Colour and design expert Margarida Oliveira, of Oakville’s Chic Decor, suggests using reflective accessories. “Mirrored, metal, crystal and glazed candlesticks, bowls and … anything, really … will bounce light. You can really go hog-wild depending on how much or how little light you want. Put a glass or mirrored-finish table in the room, and that will reflect more light, too. If you capitalize on these types of items, you’ll need sunglasses in no time.”
Mary Bannett agrees that mirrors are also a great way to toss light around a room.
“A mirror opposite a window or behind a chandelier or lamp will be most effective in multiplying the light that enters the room.”

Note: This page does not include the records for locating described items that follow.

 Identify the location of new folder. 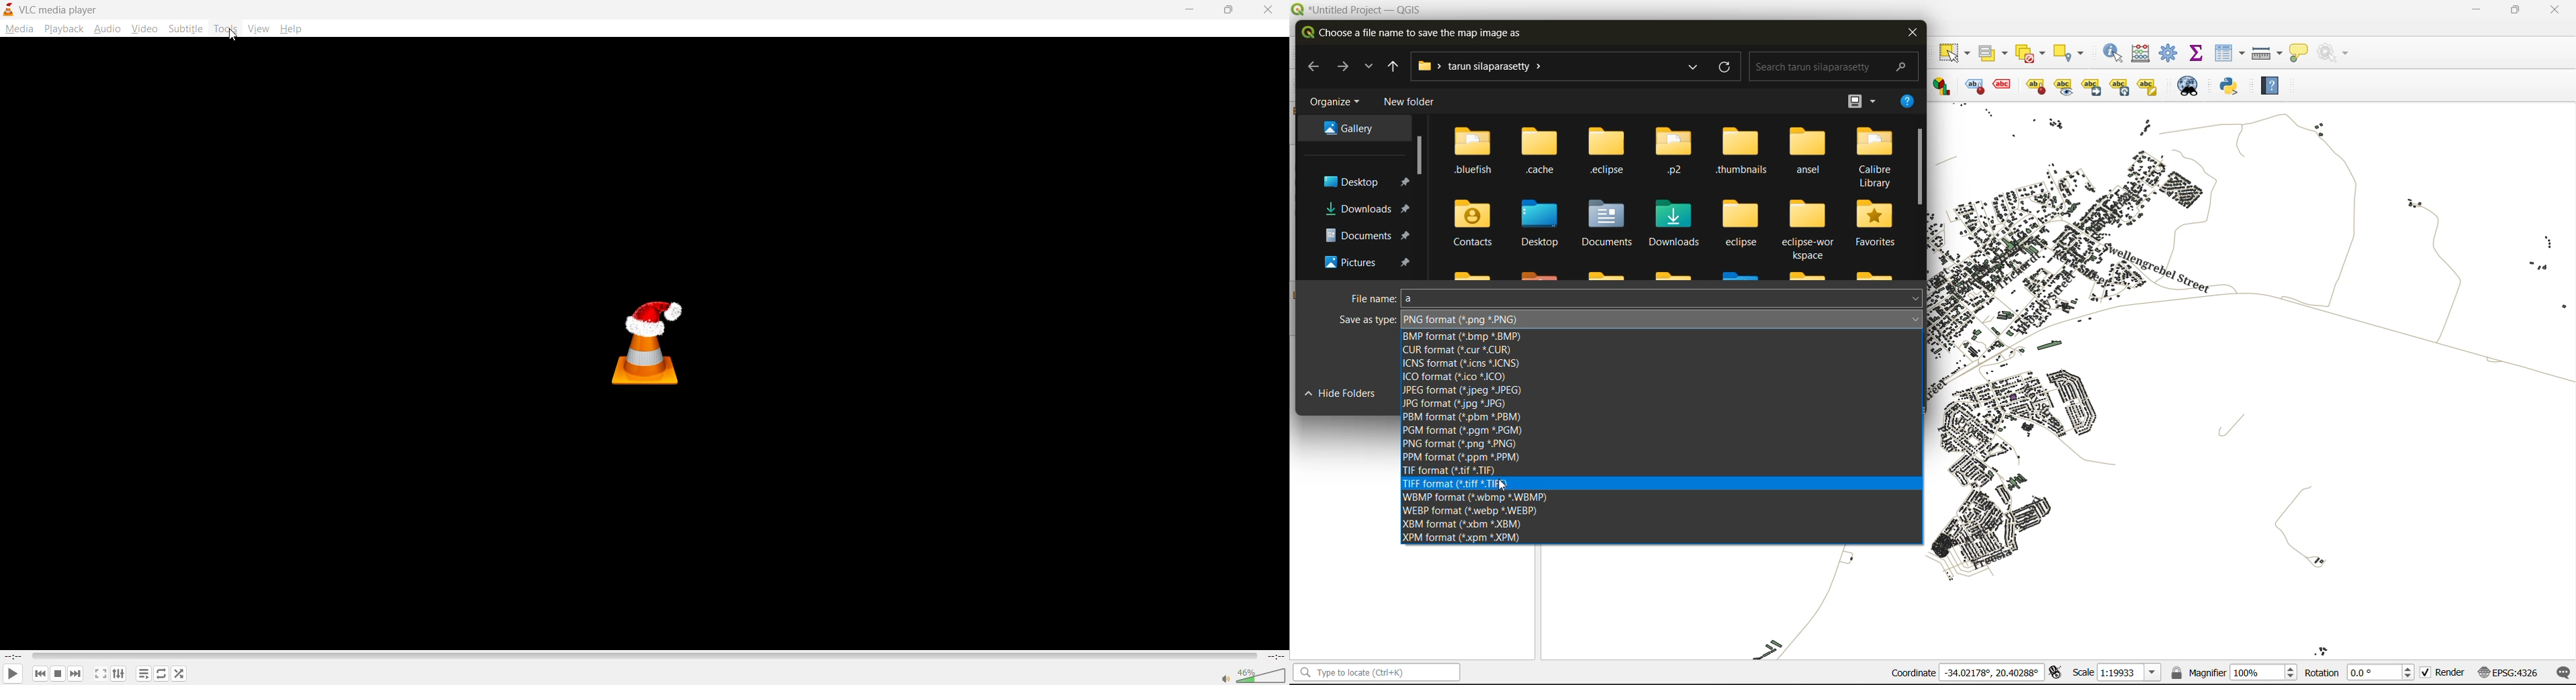
(1407, 103).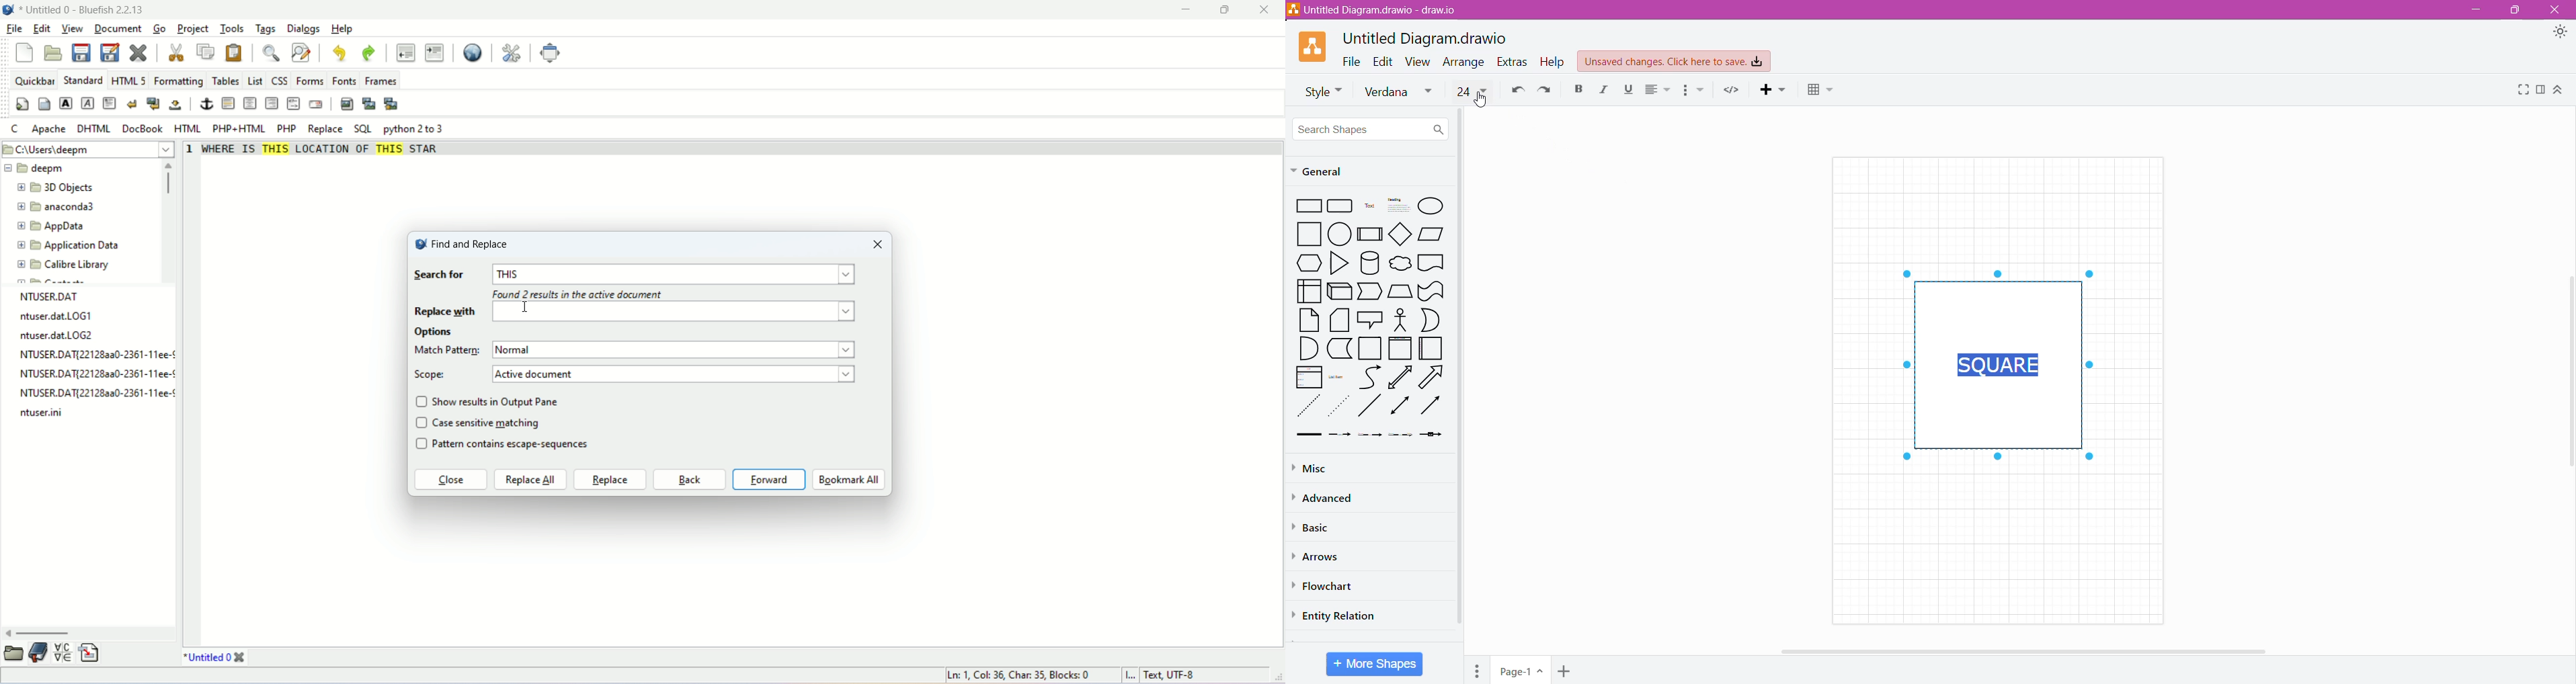 The width and height of the screenshot is (2576, 700). I want to click on Stick Figure , so click(1400, 320).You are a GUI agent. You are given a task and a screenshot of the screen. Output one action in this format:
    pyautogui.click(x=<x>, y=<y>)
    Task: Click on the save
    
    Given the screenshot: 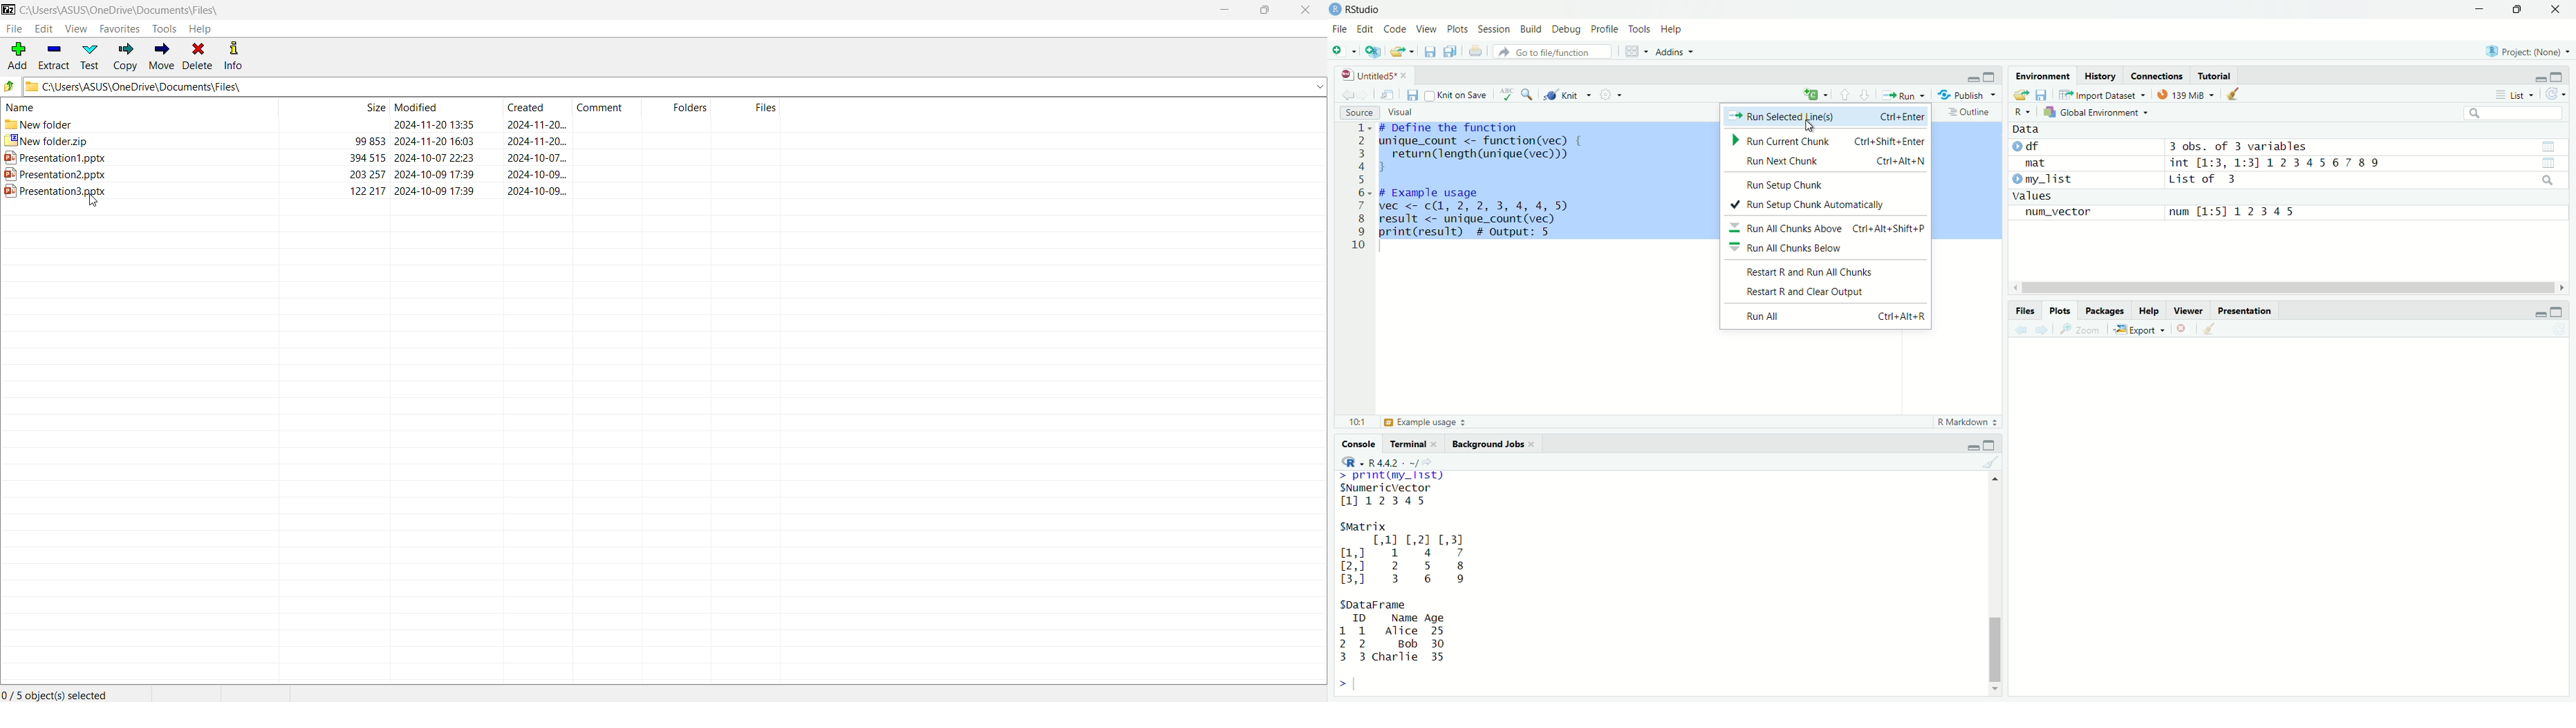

Lighter wall colours can assist in maximizing light. Oliveira has had great success in lightening north-facing rooms, dark hallways and stairways by decorating the spaces with yellow walls — but she cautions that it has to be the “right” yellow.
“It can be difficult to choose a shade from a tiny chip — before you know it, you have lemon walls. People can get yellow wrong more than any other colour. This is why I advocate hiring someone experienced with colour to help with the selection.”
The yellow she’s talking about is “creamier and augments light all year round. In a dark stairway, this shade can make it look like you’ve left a light on.”
Besides the shade of paint you choose, Bannett also suggests paying attention to its finish. “Using paint with a gloss finish, even as little as an eggshell sheen instead of flat, will reflect light off the walls.”
And don’t forget about the floors. Carpets absorb light, while shiny floors reflect it. If you remove a carpet, consider replacing it with something that has a nice sheen. A little buff and polish on an old, worn and dull hardwood floor could make a world of difference in the brightness of the room.
The possibilities for bringing in the light are as limitless as your imagination, budget and tolerance for renovations. There are more drastic options, such as installing skylights and larger windows, but my vote goes to shopping for a few shiny accessories and perhaps putting up some fresh paint. And if my walls turn out looking like lemons, I know just who to call.